■ Consegna scritta 1 ■
Riporta parola per parola il passo dell'articolo su Baricco da "Baricco, la stroncatura" a "i suoi lettori.".

■ Brano citato ■
Cultura e Spettacoli

Baricco, la stroncatura è roba da vecchi critici

Lo scrittore pretende che ai suoi libri si applichi uno strumento antico, non in linea con la «nuova civiltà» di cui si sente parte

Diceva Leo Longanesi che due stupidi sono due stupidi, ma diecimila stupidi sono una forza storica. È questa in un certo senso la tesi di Alessandro Baricco, e sarebbe tesi vecchia se i diecimila (o dieci milioni) di stupidi in questione non fossero, anche se solo per una mossa retorica, i suoi lettori.
La polemica innescata l’altro ieri dallo scrittore torinese sulle pagine di Repubblica fa acqua da tutte le parti ma ha il pregio di prendere di petto e rivendicare a sé un aspetto della nostra epoca su cui di rado ci si sofferma. Ricapitoliamo quanto accaduto negli ultimi giorni: l’autore di Oceano mare ha lamentato che Giulio Ferroni e Pietro Citati, notissimi critici letterari, abbiano fatto giustizia sommaria il primo della sua rilettura dell’Iliade, l’altro del romanzo Questa storia. Citati aveva scoperto le virtù oppiacee dei pattinatori olimpici, grazie ai quali era riuscito a dimenticare per un po’ le brutte facce dei politici, la noia e «persino l’Iliade di Baricco». Quanto a Ferroni, si era servito di Questa storia come di un foil, il dischetto di vile metallo che si mette sotto una gemma per farne risaltare la brillantezza; infatti, dopo aver tessuto le lodi dei racconti di Vassalli, aggiungeva: «Che distanza abissale dalla stucchevole e ammiccante epica automobilistica dell’ultimo Baricco!».
Irritato, lo scrittore preso di mira ha occupato addirittura la prima pagina di Repubblica reclamando una stroncatura. «Cari critici, vendo milioni di copie e sono tradotto in tutto il mondo: se non amate i miei libri ho il diritto di essere stroncato». Diritto negato perché, si lamenta Baricco, «per persone intelligenti e colte come Citati e Ferroni i miei libri stanno alla letteratura come il fast-food alla cucina francese». Siamo tornati insomma alle regole dei duelli, con il marrano che vorrebbe essere infilzato dal cavaliere e invece deve accontentarsi dei suoi lazzi.
L’ira di Baricco ci è sembrata da molti punti di vista ingiustificata. Per cominciare non corrisponde a verità che Ferroni si sia limitato a una breve frase ingiuriosa; al contrario, non solo ha recensito e stroncato Questa storia sulle pagine del mensile Il giudizio universale, ma ha anche dedicato a Baricco un’intera pagina nel XX volume della Storia della Letteratura Italiana della Garzanti.

■ Dati forniti ■
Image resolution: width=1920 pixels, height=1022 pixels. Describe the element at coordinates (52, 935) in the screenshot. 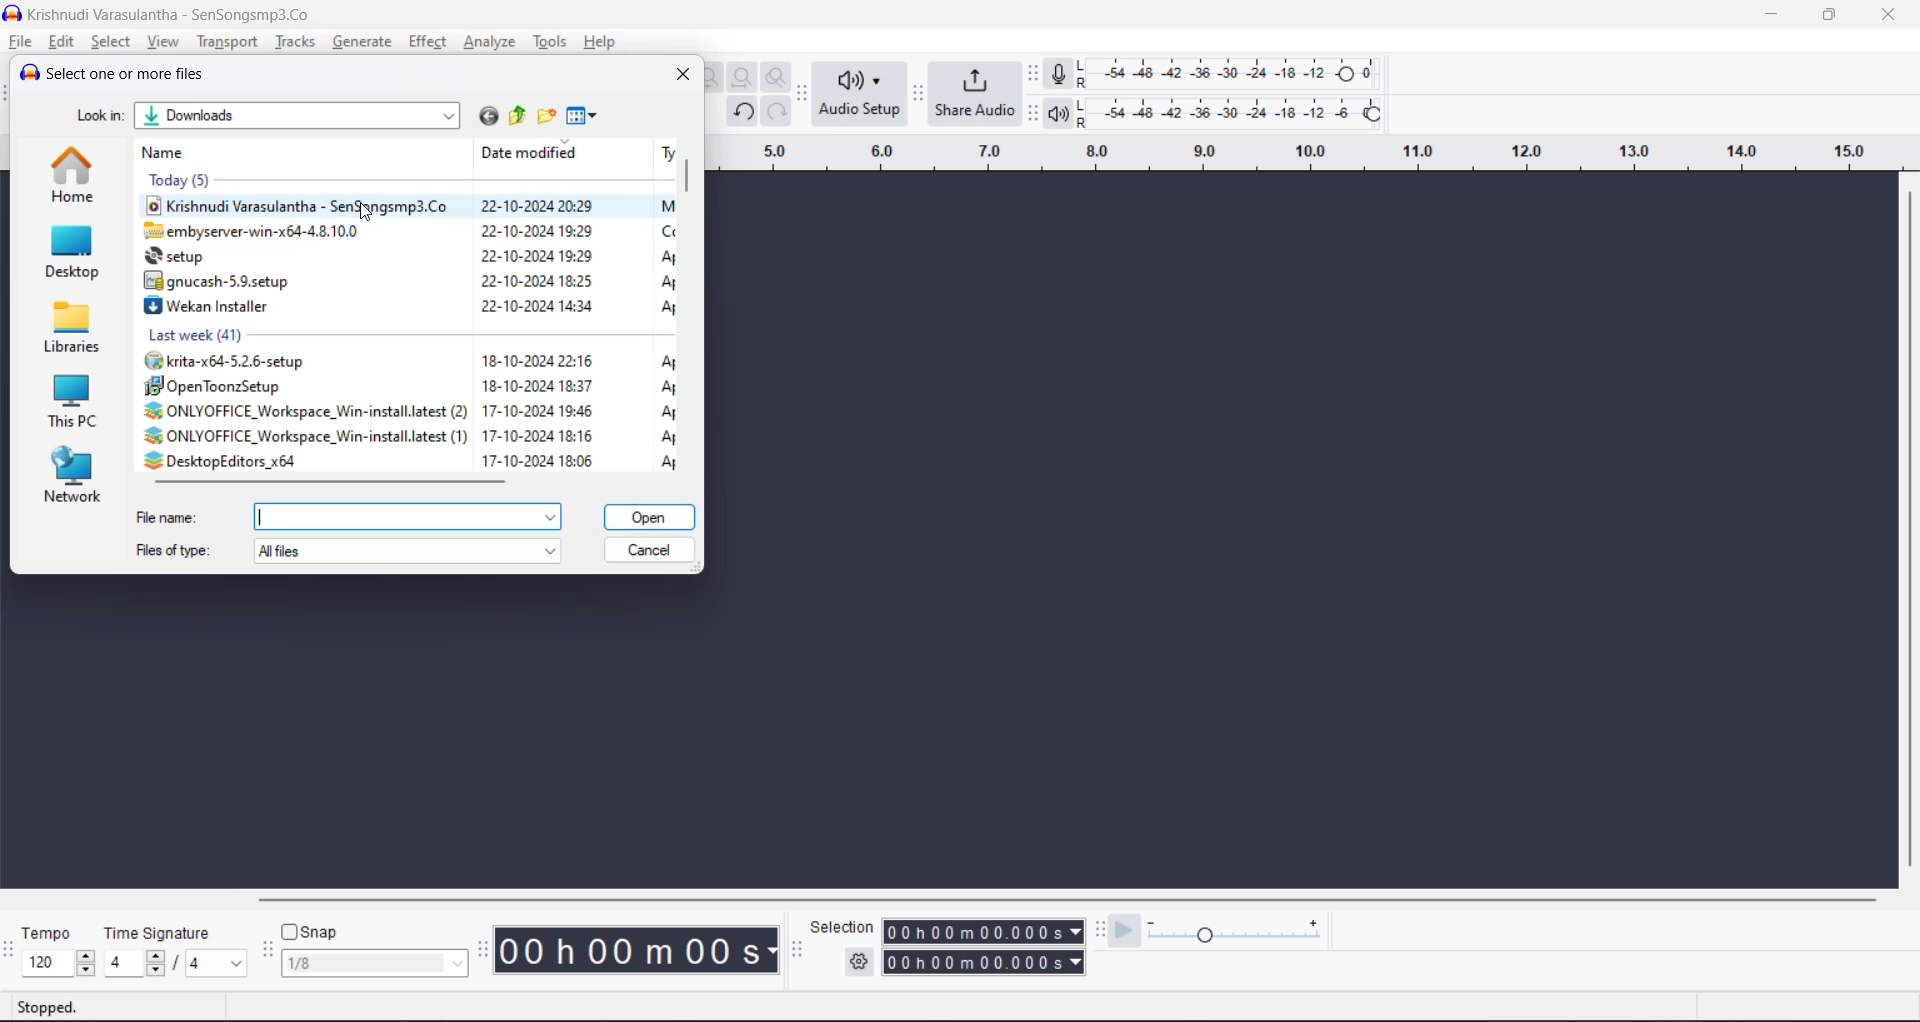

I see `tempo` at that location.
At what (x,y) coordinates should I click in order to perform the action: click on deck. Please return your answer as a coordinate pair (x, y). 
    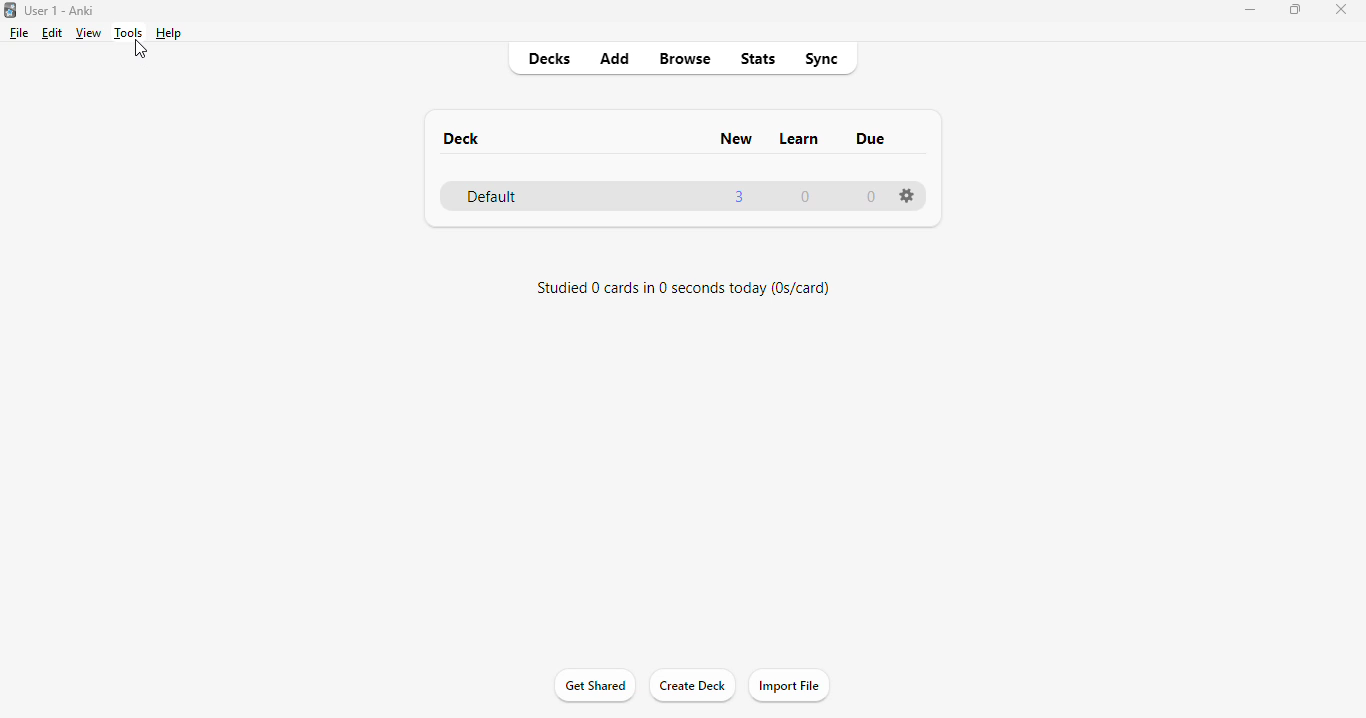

* * *

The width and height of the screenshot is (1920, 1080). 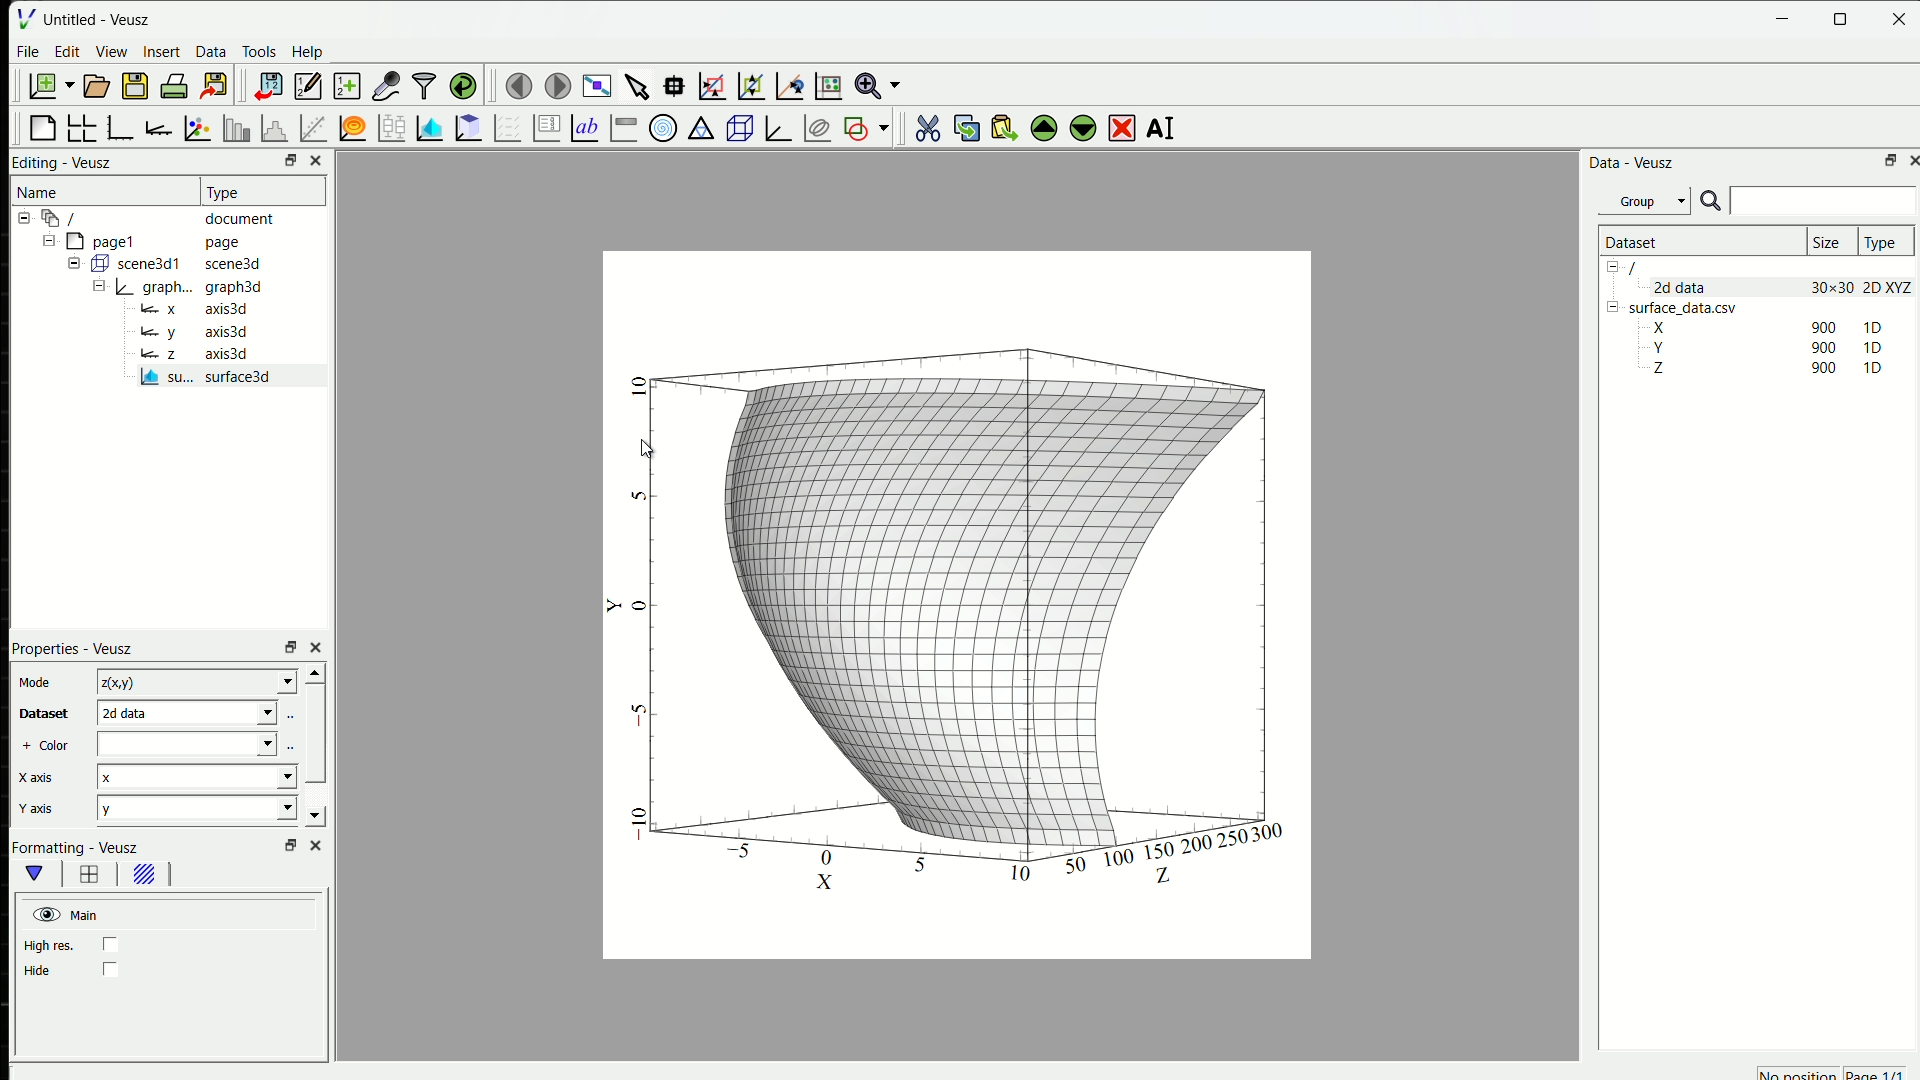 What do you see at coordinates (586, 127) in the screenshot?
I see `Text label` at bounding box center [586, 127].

■ Consegna scritta 2 ■
Fra le righe fornite, duplica senza modifiche quelle dalla riga con "Image resolution: width=1920" alla riga con "At what (x,y)", entrambe comprese. Lascia fuori le immagini.

■ Esito del compito 1 ■
Baricco, la stroncatura è roba da vecchi critici

Lo scrittore pretende che ai suoi libri si applichi uno strumento antico, non in linea con la «nuova civiltà» di cui si sente parte

Diceva Leo Longanesi che due stupidi sono due stupidi, ma diecimila stupidi sono una forza storica. È questa in un certo senso la tesi di Alessandro Baricco, e sarebbe tesi vecchia se i diecimila (o dieci milioni) di stupidi in questione non fossero, anche se solo per una mossa retorica, i suoi lettori.

■ Esito del compito 2 ■
Image resolution: width=1920 pixels, height=1022 pixels. Describe the element at coordinates (52, 935) in the screenshot. 

I see `tempo` at that location.
At what (x,y) coordinates should I click in order to perform the action: click on deck. Please return your answer as a coordinate pair (x, y). 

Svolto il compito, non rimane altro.